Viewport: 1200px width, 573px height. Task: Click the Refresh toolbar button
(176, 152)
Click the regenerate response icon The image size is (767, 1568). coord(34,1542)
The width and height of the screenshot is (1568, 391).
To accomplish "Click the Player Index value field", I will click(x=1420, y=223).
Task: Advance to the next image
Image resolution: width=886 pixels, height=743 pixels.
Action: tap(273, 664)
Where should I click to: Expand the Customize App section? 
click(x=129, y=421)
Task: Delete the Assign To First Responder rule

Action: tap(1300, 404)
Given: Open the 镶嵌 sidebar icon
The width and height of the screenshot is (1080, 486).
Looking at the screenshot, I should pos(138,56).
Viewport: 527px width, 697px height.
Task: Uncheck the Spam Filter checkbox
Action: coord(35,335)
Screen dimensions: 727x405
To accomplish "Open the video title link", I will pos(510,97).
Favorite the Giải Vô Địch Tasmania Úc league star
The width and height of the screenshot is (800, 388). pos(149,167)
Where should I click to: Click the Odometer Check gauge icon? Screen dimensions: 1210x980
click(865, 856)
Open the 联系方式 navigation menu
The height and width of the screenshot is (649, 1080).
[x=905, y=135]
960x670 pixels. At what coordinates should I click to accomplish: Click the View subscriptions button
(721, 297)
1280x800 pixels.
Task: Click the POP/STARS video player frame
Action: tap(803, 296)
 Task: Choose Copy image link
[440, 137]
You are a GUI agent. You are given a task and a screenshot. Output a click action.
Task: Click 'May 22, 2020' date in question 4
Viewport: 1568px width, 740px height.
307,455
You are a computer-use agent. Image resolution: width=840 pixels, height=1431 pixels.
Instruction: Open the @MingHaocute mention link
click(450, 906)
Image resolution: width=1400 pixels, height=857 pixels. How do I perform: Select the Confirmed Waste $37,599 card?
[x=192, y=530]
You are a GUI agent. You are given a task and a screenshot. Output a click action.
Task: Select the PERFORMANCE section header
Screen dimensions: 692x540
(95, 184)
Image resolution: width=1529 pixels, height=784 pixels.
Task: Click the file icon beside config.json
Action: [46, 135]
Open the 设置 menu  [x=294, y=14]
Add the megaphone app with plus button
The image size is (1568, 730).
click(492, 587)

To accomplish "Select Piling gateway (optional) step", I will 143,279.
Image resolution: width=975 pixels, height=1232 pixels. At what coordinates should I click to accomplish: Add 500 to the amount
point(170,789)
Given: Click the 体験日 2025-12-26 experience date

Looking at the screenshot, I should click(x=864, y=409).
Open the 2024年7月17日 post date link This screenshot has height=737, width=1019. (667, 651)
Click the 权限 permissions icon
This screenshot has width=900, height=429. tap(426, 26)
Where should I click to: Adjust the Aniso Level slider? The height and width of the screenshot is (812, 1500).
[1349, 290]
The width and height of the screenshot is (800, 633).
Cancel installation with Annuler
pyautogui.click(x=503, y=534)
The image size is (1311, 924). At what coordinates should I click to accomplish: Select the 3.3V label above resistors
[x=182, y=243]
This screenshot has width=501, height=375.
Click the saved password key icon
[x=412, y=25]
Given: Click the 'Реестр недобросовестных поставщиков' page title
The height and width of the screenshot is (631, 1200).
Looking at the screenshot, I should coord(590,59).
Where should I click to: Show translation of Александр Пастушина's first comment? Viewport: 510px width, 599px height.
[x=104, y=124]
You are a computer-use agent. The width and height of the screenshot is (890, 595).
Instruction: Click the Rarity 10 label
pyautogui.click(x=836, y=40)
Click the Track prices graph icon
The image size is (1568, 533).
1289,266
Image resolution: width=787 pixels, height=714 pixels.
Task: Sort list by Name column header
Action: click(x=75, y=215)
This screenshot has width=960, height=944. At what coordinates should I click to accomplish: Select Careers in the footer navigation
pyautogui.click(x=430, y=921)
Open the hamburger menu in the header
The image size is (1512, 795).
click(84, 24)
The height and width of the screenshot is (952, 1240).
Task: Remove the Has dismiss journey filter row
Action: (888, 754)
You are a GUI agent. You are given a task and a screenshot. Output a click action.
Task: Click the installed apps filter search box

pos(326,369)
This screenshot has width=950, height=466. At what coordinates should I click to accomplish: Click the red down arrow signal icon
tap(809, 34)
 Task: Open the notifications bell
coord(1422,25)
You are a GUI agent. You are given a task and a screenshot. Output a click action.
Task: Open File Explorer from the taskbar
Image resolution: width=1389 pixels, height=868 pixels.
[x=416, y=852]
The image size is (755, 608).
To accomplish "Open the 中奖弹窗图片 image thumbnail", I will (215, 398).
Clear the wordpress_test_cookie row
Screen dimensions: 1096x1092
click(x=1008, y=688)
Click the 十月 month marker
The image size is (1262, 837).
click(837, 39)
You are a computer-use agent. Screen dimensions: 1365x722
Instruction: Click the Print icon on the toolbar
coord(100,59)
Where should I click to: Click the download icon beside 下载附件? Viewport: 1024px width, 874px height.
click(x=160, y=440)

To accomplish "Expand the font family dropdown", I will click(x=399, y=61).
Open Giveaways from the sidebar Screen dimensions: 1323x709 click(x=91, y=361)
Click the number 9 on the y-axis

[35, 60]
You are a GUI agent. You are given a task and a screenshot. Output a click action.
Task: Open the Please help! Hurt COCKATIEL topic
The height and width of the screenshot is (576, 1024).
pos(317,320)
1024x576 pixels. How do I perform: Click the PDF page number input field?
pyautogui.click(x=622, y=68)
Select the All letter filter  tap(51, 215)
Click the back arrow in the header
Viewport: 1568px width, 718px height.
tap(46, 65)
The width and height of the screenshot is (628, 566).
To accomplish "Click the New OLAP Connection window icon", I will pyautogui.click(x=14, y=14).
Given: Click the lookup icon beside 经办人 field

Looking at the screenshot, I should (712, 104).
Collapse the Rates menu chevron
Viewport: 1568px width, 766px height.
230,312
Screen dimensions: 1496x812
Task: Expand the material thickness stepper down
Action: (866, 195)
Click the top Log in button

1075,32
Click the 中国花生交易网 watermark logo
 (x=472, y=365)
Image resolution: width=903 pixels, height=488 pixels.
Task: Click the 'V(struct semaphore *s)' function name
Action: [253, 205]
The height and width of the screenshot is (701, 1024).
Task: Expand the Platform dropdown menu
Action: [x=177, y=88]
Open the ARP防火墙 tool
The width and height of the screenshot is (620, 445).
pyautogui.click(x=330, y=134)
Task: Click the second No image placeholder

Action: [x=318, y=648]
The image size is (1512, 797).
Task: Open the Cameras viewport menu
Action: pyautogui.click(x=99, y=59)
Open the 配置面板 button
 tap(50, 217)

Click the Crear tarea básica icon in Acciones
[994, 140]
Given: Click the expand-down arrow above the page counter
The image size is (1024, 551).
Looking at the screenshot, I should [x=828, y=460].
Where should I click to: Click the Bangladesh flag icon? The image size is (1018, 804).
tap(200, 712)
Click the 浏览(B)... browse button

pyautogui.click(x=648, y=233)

********

**TASK STATEMENT**
Copy out the entries above exactly, from the line with "I will 143,279." to the line with "Action: (888, 754)", including both of those lines. Give only those lines.

**THE RESULT**
To accomplish "Select Piling gateway (optional) step", I will 143,279.
Image resolution: width=975 pixels, height=1232 pixels. At what coordinates should I click to accomplish: Add 500 to the amount
point(170,789)
Given: Click the 体験日 2025-12-26 experience date

Looking at the screenshot, I should click(x=864, y=409).
Open the 2024年7月17日 post date link This screenshot has height=737, width=1019. (667, 651)
Click the 权限 permissions icon
This screenshot has width=900, height=429. tap(426, 26)
Where should I click to: Adjust the Aniso Level slider? The height and width of the screenshot is (812, 1500).
[1349, 290]
The width and height of the screenshot is (800, 633).
Cancel installation with Annuler
pyautogui.click(x=503, y=534)
The image size is (1311, 924). At what coordinates should I click to accomplish: Select the 3.3V label above resistors
[x=182, y=243]
This screenshot has width=501, height=375.
Click the saved password key icon
[x=412, y=25]
Given: Click the 'Реестр недобросовестных поставщиков' page title
The height and width of the screenshot is (631, 1200).
Looking at the screenshot, I should coord(590,59).
Where should I click to: Show translation of Александр Пастушина's first comment? Viewport: 510px width, 599px height.
[x=104, y=124]
You are a computer-use agent. The width and height of the screenshot is (890, 595).
Instruction: Click the Rarity 10 label
pyautogui.click(x=836, y=40)
Click the Track prices graph icon
The image size is (1568, 533).
1289,266
Image resolution: width=787 pixels, height=714 pixels.
Task: Sort list by Name column header
Action: click(x=75, y=215)
This screenshot has width=960, height=944. At what coordinates should I click to accomplish: Select Careers in the footer navigation
pyautogui.click(x=430, y=921)
Open the hamburger menu in the header
The image size is (1512, 795).
click(84, 24)
The height and width of the screenshot is (952, 1240).
Task: Remove the Has dismiss journey filter row
Action: (888, 754)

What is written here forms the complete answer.